Status: Reference / runbook Audience: sqlanvil contributors who need to run the BigQuery integration tests (//cli:index_run_e2e_test, //tests/integration:bigquery.spec) against a real BigQuery instance.

0. TL;DR

# One-time setup (~30 minutes):
export PROJECT_ID="sqlanvil-test-$(openssl rand -hex 3)"

gcloud projects create "$PROJECT_ID" --name="sqlanvil test"
gcloud config set project "$PROJECT_ID"
gcloud services enable bigquery.googleapis.com storage.googleapis.com

gcloud iam service-accounts create sqlanvil-test-runner \
  --display-name="sqlanvil integration test runner"

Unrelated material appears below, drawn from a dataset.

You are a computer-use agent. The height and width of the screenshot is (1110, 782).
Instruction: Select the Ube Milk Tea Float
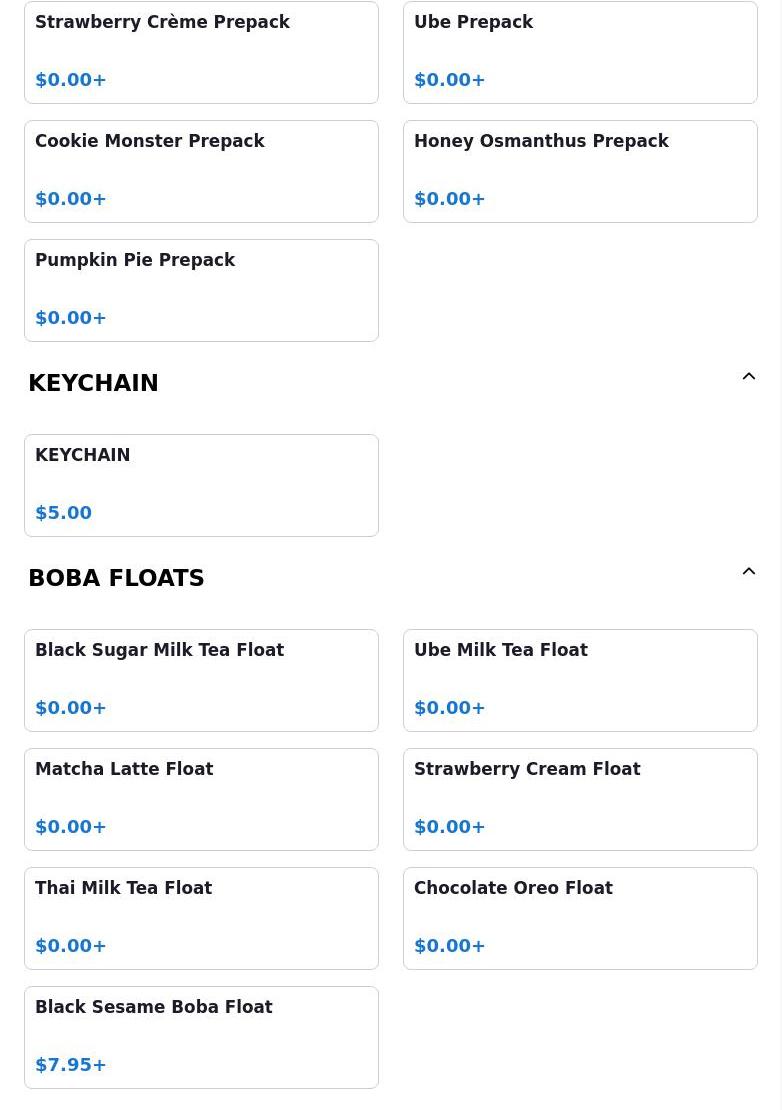(x=580, y=680)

gcloud projects add-iam-policy-binding "$PROJECT_ID" \
  --member="serviceAccount:sqlanvil-test-runner@${PROJECT_ID}.iam.gserviceaccount.com" \
  --role=roles/bigquery.dataEditor

gcloud projects add-iam-policy-binding "$PROJECT_ID" \
  --member="serviceAccount:sqlanvil-test-runner@${PROJECT_ID}.iam.gserviceaccount.com" \
  --role=roles/bigquery.jobUser

mkdir -p test_credentials
gcloud iam service-accounts keys create test_credentials/bigquery.json \
  --iam-account="sqlanvil-test-runner@${PROJECT_ID}.iam.gserviceaccount.com"

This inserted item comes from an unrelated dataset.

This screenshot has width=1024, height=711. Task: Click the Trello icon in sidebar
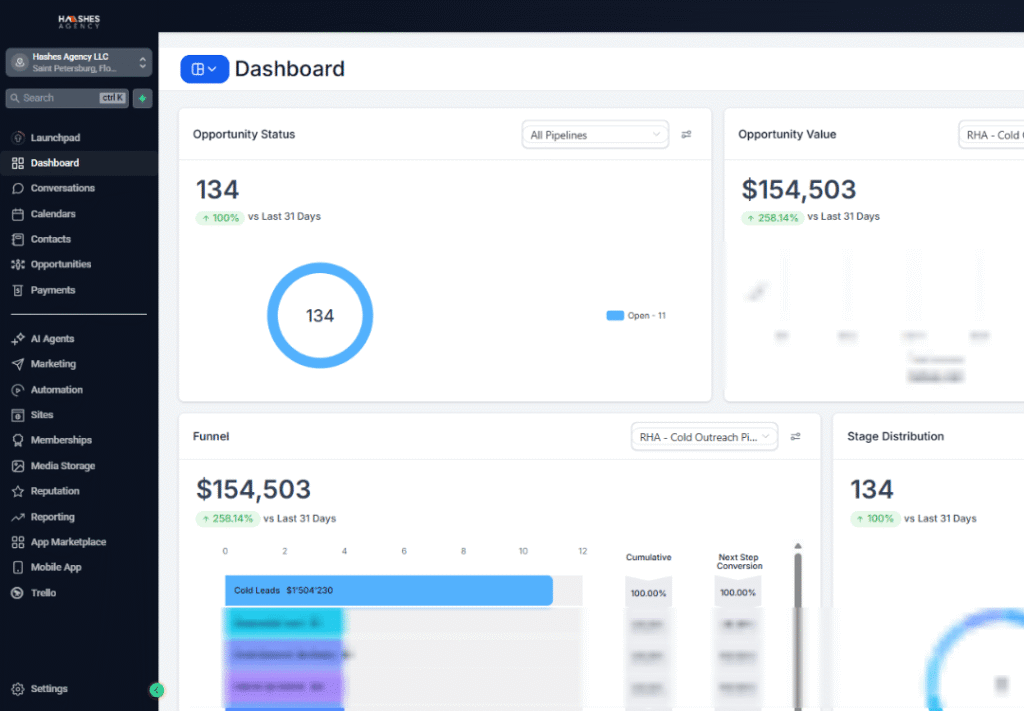point(18,593)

# Per-shell (or .envrc). Optional — the project is auto-detected from
# test_credentials/bigquery.json if unset; the test location is hardcoded to "US".
export SA_TEST_BIGQUERY_PROJECT="$PROJECT_ID"

# Verify:
./scripts/docker-bazel test //tests/integration:bigquery.spec

1. Why a dedicated project

Blast radius. Bugs in test code could drop datasets. Keep that blast radius off any project that holds real data.
Billing isolation. Easier to detect runaway test costs when the project has zero other workload.
Service-account scoping. Least-privilege roles only — no admin access leaks if a key is ever exposed.
Cleanup. Tearing down a project deletes everything; no orphans.

2. Cost expectations

BigQuery free tier covers all test usage comfortably:

Resource	Free tier	Test usage
Storage	10 GB/month	<10 MB
Query scans	1 TB/month	<100 MB per test run
Streaming inserts	Not free	Tests don't use streaming

Expected monthly bill: $0 for normal contributor cadence (a few hundred test runs/month).

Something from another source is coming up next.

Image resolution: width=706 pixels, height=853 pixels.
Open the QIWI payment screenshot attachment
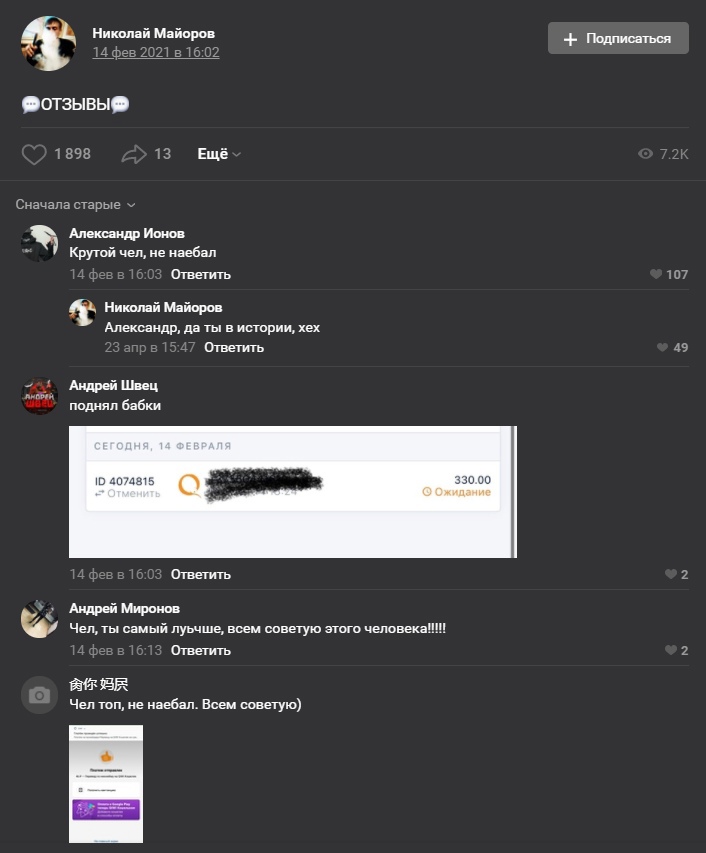tap(293, 492)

Set a billing budget alert at $5/mo as a safety net (see §5).

3. Setup walkthrough

3.1. Prereqs

gcloud CLI installed and authenticated (gcloud auth login)
Either a personal Google account OR a billing account that allows free-tier-only projects
Optional but recommended: direnv for per-repo env var loading

3.2. Create the project

Pick a unique project ID. GCP project IDs are globally unique and permanent — use a random suffix:

PROJECT_ID="sqlanvil-test-$(openssl rand -hex 3)"
echo "$PROJECT_ID"  # e.g. sqlanvil-test-a3f7c9

gcloud projects create "$PROJECT_ID" --name="sqlanvil test"
gcloud config set project "$PROJECT_ID"

3.3. Link billing (required even for free-tier-only usage)

GCP requires a billing account on any project that uses APIs, even if all usage stays in the free tier. List your billing accounts:

gcloud billing accounts list

Link one:

gcloud billing projects link "$PROJECT_ID" \
  --billing-account=BILLING_ACCOUNT_ID

3.4. Enable APIs

gcloud services enable \
  bigquery.googleapis.com \
  storage.googleapis.com

Storage is needed because some integration tests stage files in GCS.

3.5. Create the service account

gcloud iam service-accounts create sqlanvil-test-runner \
  --display-name="sqlanvil integration test runner"

3.6. Grant minimum roles

Do NOT use roles/owner or roles/editor. Stick to least privilege:

SA="sqlanvil-test-runner@${PROJECT_ID}.iam.gserviceaccount.com"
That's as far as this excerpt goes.